━━ Recorded data

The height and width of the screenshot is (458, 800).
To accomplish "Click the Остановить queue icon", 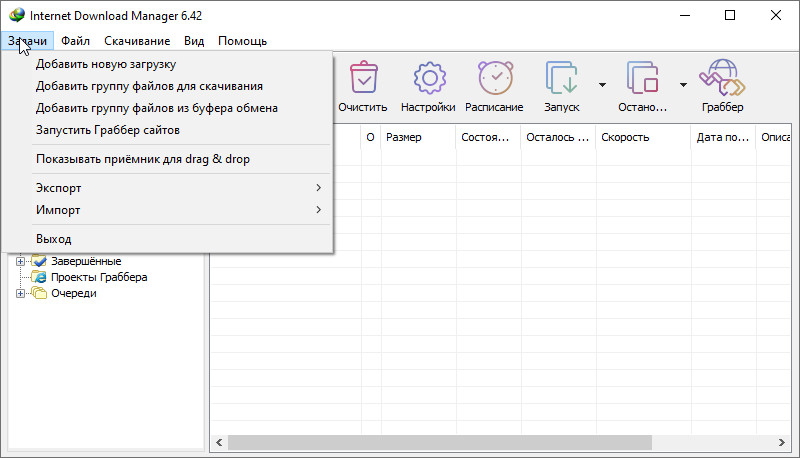I will pos(641,78).
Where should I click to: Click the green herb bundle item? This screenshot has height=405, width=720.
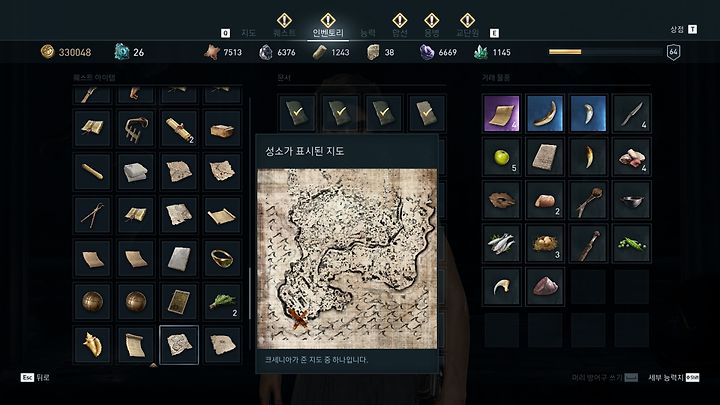[222, 301]
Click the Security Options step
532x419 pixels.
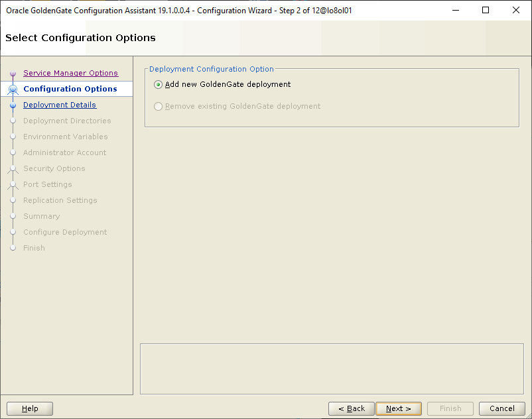pos(54,168)
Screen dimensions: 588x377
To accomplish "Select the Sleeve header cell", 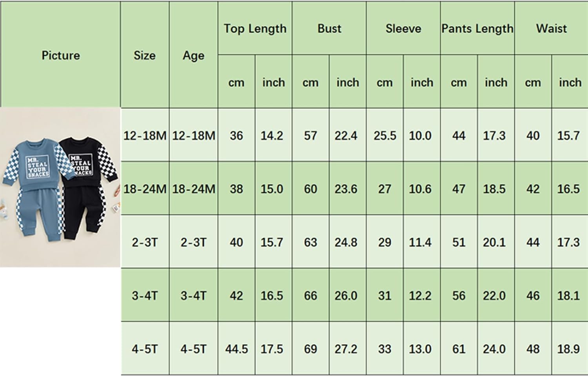I will coord(403,29).
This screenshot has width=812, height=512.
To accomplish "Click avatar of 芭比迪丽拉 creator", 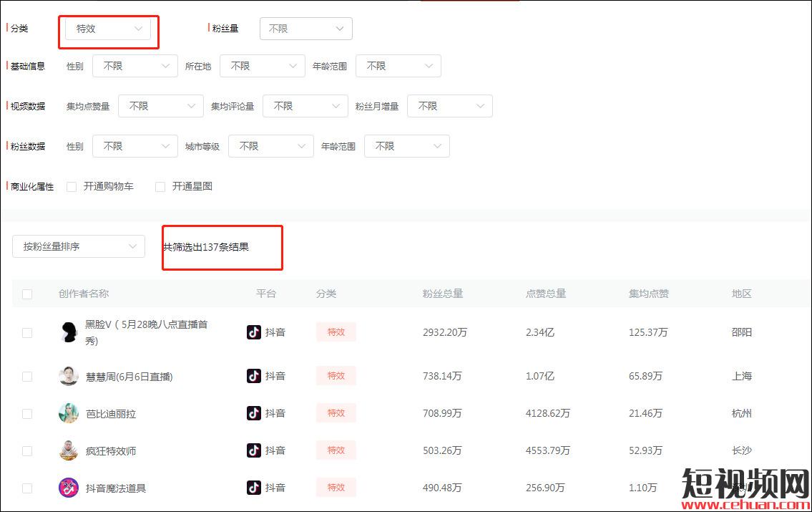I will [x=69, y=413].
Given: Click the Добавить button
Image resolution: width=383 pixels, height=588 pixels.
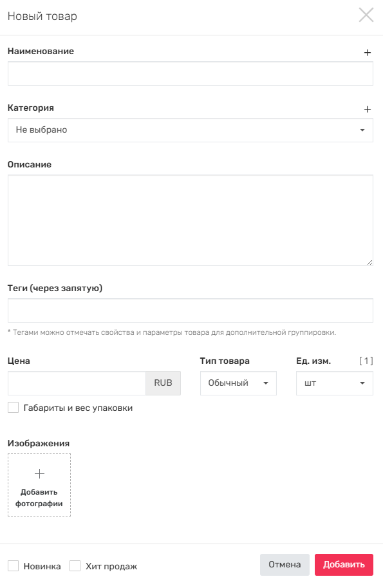Looking at the screenshot, I should [x=344, y=565].
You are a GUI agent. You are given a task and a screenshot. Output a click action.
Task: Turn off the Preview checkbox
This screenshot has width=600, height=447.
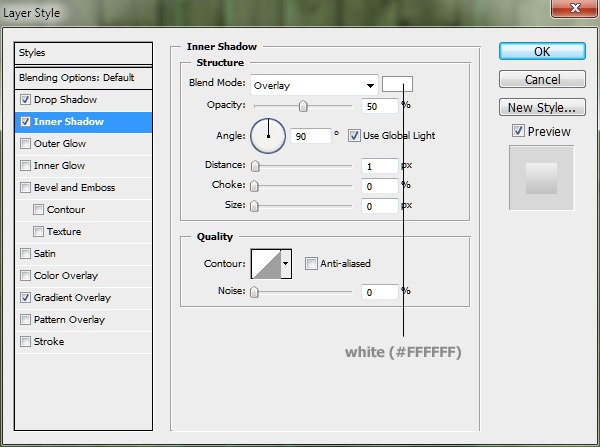coord(518,131)
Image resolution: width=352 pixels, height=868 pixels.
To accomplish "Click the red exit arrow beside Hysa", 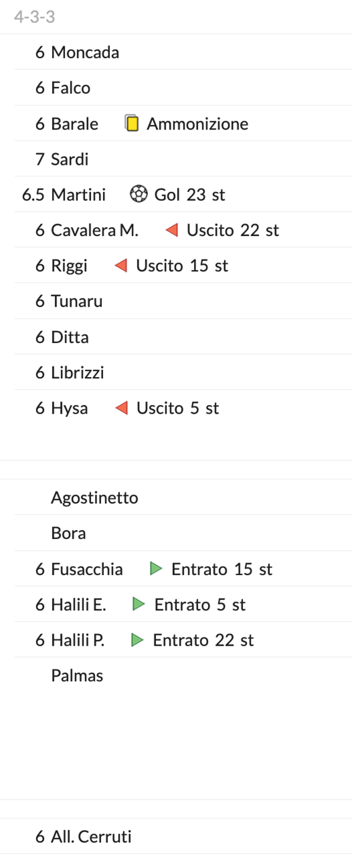I will [x=121, y=408].
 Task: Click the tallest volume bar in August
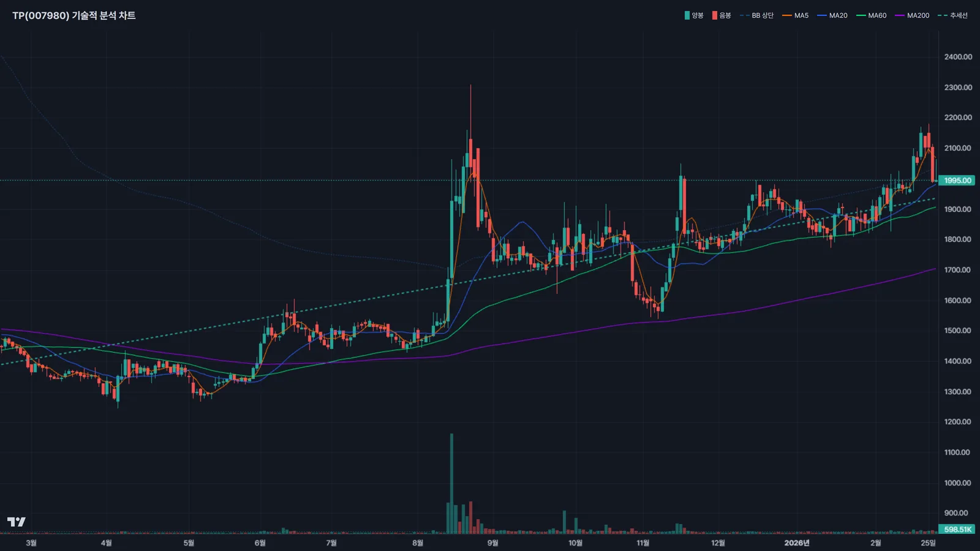coord(451,484)
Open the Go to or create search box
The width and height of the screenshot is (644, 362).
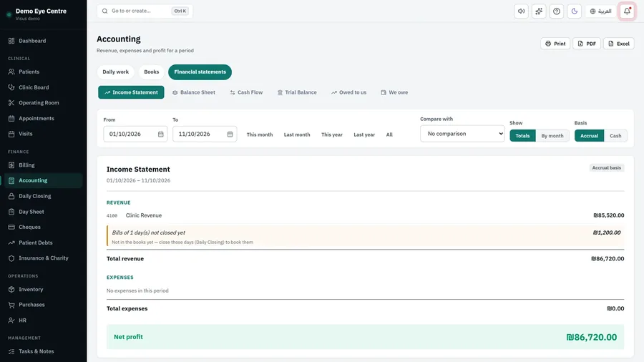coord(145,11)
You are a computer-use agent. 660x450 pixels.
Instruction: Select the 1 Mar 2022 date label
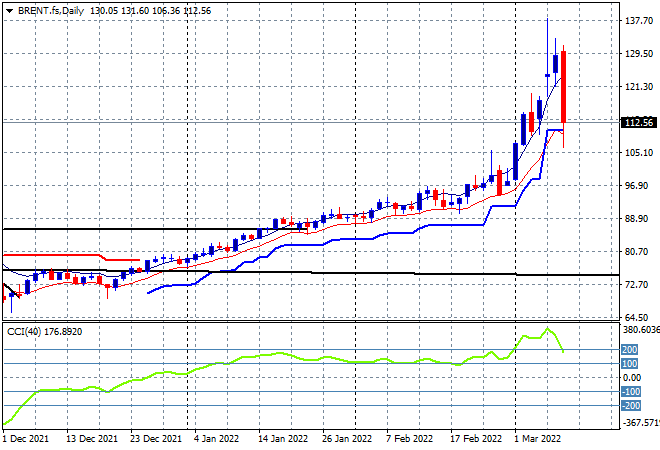coord(540,439)
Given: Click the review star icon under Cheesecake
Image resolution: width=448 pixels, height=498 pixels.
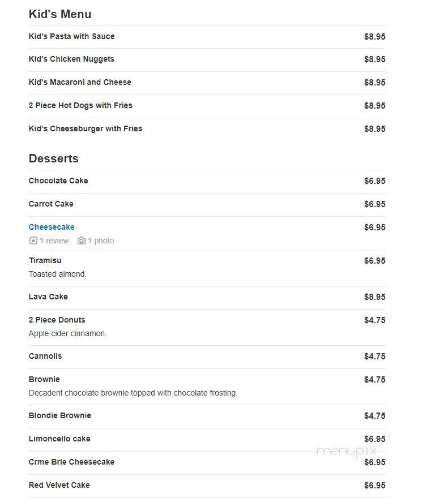Looking at the screenshot, I should pos(33,241).
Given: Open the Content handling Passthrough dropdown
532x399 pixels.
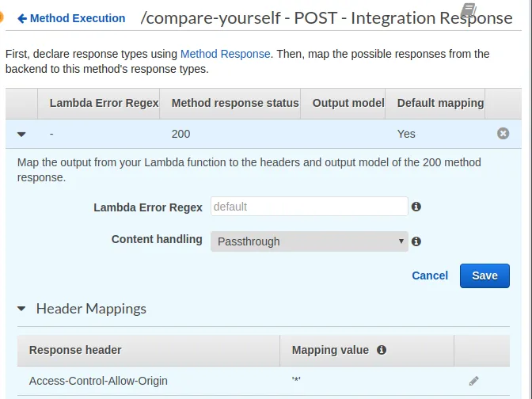Looking at the screenshot, I should point(309,241).
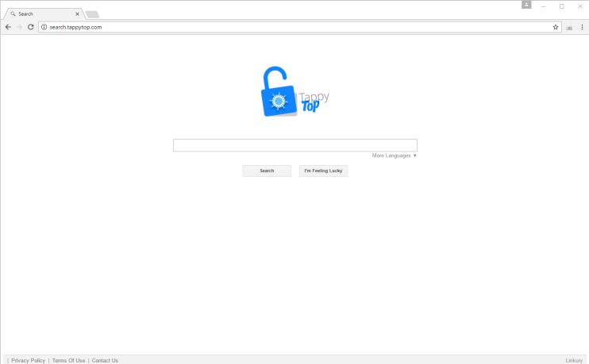Open a new tab
589x364 pixels.
pyautogui.click(x=92, y=14)
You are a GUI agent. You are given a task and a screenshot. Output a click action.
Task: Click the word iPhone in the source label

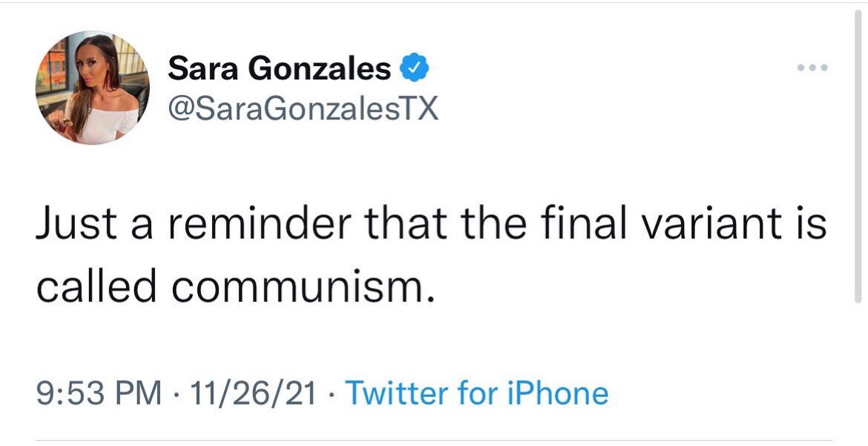pos(557,393)
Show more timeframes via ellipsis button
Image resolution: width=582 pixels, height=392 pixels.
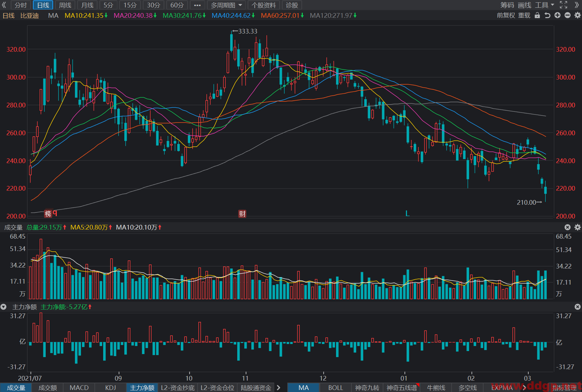point(197,5)
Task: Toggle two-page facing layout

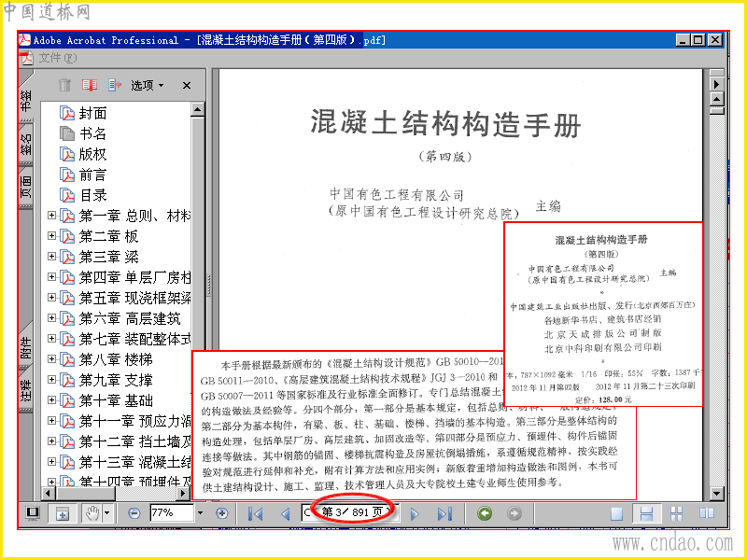Action: [707, 513]
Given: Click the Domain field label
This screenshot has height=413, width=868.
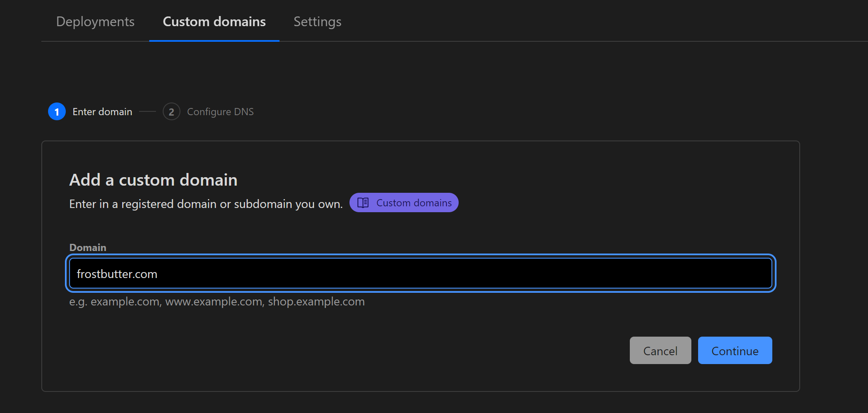Looking at the screenshot, I should [x=87, y=247].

━━━━

**What is needed:** Quote, please, only the lines running from the one with "532x399 pixels." down to the final line of the data above, keeping both ends and skipping the pictures.

**Response to this task:**
532x399 pixels.
Looking at the screenshot, I should point(309,241).
Open a new tab
589x364 pixels.
pyautogui.click(x=92, y=14)
You are a GUI agent. You are given a task and a screenshot. Output a click action.
Task: Click the word iPhone in the source label

pos(557,393)
Show more timeframes via ellipsis button
Image resolution: width=582 pixels, height=392 pixels.
point(197,5)
Task: Toggle two-page facing layout

Action: [707, 513]
Given: Click the Domain field label
This screenshot has height=413, width=868.
Looking at the screenshot, I should [x=87, y=247].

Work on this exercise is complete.